From the first line to the last, return the material exactly.
=-=-=
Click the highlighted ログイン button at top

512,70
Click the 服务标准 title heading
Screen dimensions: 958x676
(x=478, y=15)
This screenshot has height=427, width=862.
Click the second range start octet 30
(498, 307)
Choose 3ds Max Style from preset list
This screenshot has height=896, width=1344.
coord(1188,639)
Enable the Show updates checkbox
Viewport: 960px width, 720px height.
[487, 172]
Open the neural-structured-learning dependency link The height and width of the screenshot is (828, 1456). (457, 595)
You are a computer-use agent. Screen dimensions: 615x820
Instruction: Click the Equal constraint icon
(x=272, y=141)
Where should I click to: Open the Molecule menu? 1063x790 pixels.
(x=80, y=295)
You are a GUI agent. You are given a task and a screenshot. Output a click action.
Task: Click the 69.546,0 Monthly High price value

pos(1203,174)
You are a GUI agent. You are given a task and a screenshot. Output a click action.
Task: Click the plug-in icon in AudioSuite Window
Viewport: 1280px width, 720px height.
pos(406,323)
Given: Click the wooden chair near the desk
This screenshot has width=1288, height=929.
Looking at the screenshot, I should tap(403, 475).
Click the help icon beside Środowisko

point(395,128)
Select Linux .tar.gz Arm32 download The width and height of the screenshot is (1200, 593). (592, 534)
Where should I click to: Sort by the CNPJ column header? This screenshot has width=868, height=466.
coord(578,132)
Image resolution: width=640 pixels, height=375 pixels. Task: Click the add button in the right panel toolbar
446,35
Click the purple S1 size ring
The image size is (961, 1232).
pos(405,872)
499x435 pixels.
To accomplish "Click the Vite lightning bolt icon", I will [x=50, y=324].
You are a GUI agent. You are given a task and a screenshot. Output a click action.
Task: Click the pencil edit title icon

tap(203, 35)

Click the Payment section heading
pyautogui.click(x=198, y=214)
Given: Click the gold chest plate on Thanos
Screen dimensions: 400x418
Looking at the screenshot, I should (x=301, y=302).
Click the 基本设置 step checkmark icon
=-=-=
*Result*.
Click the highlighted ログイン button at top

512,70
Click the 服务标准 title heading
Screen dimensions: 958x676
(x=478, y=15)
This screenshot has height=427, width=862.
Click the second range start octet 30
(498, 307)
Choose 3ds Max Style from preset list
This screenshot has height=896, width=1344.
coord(1188,639)
Enable the Show updates checkbox
Viewport: 960px width, 720px height.
[487, 172]
Open the neural-structured-learning dependency link The height and width of the screenshot is (828, 1456). (457, 595)
You are a computer-use agent. Screen dimensions: 615x820
Instruction: Click the Equal constraint icon
(x=272, y=141)
Where should I click to: Open the Molecule menu? 1063x790 pixels.
(x=80, y=295)
You are a GUI agent. You are given a task and a screenshot. Output a click action.
Task: Click the 69.546,0 Monthly High price value

pos(1203,174)
You are a GUI agent. You are given a task and a screenshot. Output a click action.
Task: Click the plug-in icon in AudioSuite Window
Viewport: 1280px width, 720px height.
pos(406,323)
Given: Click the wooden chair near the desk
This screenshot has width=1288, height=929.
Looking at the screenshot, I should tap(403, 475).
Click the help icon beside Środowisko

point(395,128)
Select Linux .tar.gz Arm32 download The width and height of the screenshot is (1200, 593). (592, 534)
Where should I click to: Sort by the CNPJ column header? This screenshot has width=868, height=466.
coord(578,132)
Image resolution: width=640 pixels, height=375 pixels. Task: Click the add button in the right panel toolbar
446,35
Click the purple S1 size ring
The image size is (961, 1232).
pos(405,872)
499x435 pixels.
To accomplish "Click the Vite lightning bolt icon", I will [x=50, y=324].
You are a GUI agent. You are given a task and a screenshot. Output a click action.
Task: Click the pencil edit title icon

tap(203, 35)

Click the Payment section heading
pyautogui.click(x=198, y=214)
Given: Click the gold chest plate on Thanos
Screen dimensions: 400x418
Looking at the screenshot, I should (x=301, y=302).
Click the 基本设置 step checkmark icon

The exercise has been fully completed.